**Excerpt:**
Oh, and you just lost that $5. Sanneh enjoyment of Keith was, imho, one more example of relishing the Bedlamites, condescending to Keith, his audiences, and the ever-present and always possible shadow that it can indeed happen here. . Paypal?

bill

@TFB - Well, for a guy who often comes in here demanding civility from our host, you get no points for it yourself. And saying that a film is only able to transgress "completely triumphant" liberal values because you can't imagine them being transgressed is nonsensical.

That Fuzzy Bastard

@ James: Well yeah, that's how the structure works. It very enthusiastically wants you to regard the liberal anti-vigilantist as an Alan Colmes, and to feel in your heart that shooting the darkies what look at you funny is the only solution. Not, of course, that the makers of DEATH WISH actually want you to do that! No, heavens no. Like Glenn Beck---now there's a guy who probably truly loves DEATH WISH, diner scene and all---it wants you to feel deeply that white power murder sprees are the best solution, but then only to sit in your room, grumbling that the damned liberals won't do what has to be done to save this country. An unsatisfiable desire is evoked, so you'll happily shell out for the sequels that provide the only outlet for the feelings that have been engendered. If someone was actually inspired to vigilantism by DEATH WISH, pace Bill's recent comment, the makers would furiously deny that they intended to say anything at all.

bill

When was the last time you even saw DEATH WISH? Do you remember the race of those who assault/murder Bronson's wife and daughter? Or of the first mugger he kills? This "white power" bullshit betrays a deep ignorance of the film you're arguing so vehemently against.

bill

"If someone was actually inspired to vigilantism by DEATH WISH, pace Bill's recent comment, the makers would furiously deny that they intended to say anything at all."

If...that's my favorite word in that whole sentence.

James Keepnews

I won't comment on Fuzz' decorum here, since he's all Rimbaud and transgressive and whatever...

I kid -- these are interesting responses. Bill, I do get Mr. Fuzzy's point in re: complacency vs. daring, though I think he overstates that here. This did come out in Nixon's law-and-order, McGovern-trouncing, post-DIRTY HARRY America after all, and the paranoid style in "someone's got to say it" knee-jerk (emphasis on jerk) right-wing media sure didn't start with Fox News. The film's vibe, for me at least, comes off as far more as luxuriating in an atavistic, reactionary complacency than in anything as progressive as "daring".

Also, BONNIE is a good parry, and I'd say it's precisely because of the problematic morality at play in that film that makes it a richer work than DW. Better writing and acting, too (along that line, WEHT the Oscar-nominated Mr. Pollard?). There is the not-inconsiderable fact that Bonnie and Clyde were viewed as folk heroes in the depths of the Depression and that would have to be duly represented in any film about them. And yes, we regularly love our outlaws. Yet, as shocking as the denouement remains, there is the implicit indictment of the state's terror while at the same time a very Old Testament sense that these lovebirds lived by the tommy-gun, and thus...Briefly, BONNIE & CLYDE does nuance, whereas I'm racking my brain trying to think of any nuance whatsoever in any of Michael Winner's films. Not THE NIGHTCOMERS, though Stephanie Beacham (speaking of WEHT) does gamely attempt to close the gap.

**Aim of the exercise:** Copy the comment thread again, everything from "When was the" down to "transgressive and whatever...", and substitute "the Bronson film" for each occurrence of "DEATH WISH".

**Stored data:**
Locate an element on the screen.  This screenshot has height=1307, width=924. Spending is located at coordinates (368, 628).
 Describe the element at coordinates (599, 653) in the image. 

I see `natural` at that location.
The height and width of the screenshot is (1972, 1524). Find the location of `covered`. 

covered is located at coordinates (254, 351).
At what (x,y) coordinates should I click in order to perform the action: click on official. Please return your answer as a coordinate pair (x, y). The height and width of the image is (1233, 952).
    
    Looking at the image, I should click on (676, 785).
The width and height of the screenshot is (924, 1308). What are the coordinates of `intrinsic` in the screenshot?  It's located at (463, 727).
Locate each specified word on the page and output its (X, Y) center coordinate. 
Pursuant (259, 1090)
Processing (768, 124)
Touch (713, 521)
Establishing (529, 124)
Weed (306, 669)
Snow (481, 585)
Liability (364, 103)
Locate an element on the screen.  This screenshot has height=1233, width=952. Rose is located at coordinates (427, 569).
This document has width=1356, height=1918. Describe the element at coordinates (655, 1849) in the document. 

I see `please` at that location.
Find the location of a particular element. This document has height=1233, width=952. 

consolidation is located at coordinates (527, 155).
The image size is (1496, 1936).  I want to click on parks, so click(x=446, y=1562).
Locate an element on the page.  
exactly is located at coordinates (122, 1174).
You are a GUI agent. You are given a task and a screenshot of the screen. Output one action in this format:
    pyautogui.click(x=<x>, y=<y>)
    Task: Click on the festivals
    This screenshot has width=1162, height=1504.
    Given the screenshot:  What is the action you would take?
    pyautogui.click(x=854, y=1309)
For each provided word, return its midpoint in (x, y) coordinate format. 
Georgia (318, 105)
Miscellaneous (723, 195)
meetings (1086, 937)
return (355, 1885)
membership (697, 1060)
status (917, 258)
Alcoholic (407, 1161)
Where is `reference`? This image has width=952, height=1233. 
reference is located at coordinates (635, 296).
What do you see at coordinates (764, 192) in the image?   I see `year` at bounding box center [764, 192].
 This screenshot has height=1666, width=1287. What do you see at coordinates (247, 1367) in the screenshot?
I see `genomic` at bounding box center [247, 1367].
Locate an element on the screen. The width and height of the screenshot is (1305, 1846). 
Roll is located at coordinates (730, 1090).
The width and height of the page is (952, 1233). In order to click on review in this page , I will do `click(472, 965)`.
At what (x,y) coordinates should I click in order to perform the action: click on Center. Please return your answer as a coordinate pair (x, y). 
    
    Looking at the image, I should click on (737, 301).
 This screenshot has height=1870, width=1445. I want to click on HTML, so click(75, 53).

**Result below:**
When was the last time you even saw the Bronson film? Do you remember the race of those who assault/murder Bronson's wife and daughter? Or of the first mugger he kills? This "white power" bullshit betrays a deep ignorance of the film you're arguing so vehemently against.

bill

"If someone was actually inspired to vigilantism by the Bronson film, pace Bill's recent comment, the makers would furiously deny that they intended to say anything at all."

If...that's my favorite word in that whole sentence.

James Keepnews

I won't comment on Fuzz' decorum here, since he's all Rimbaud and transgressive and whatever...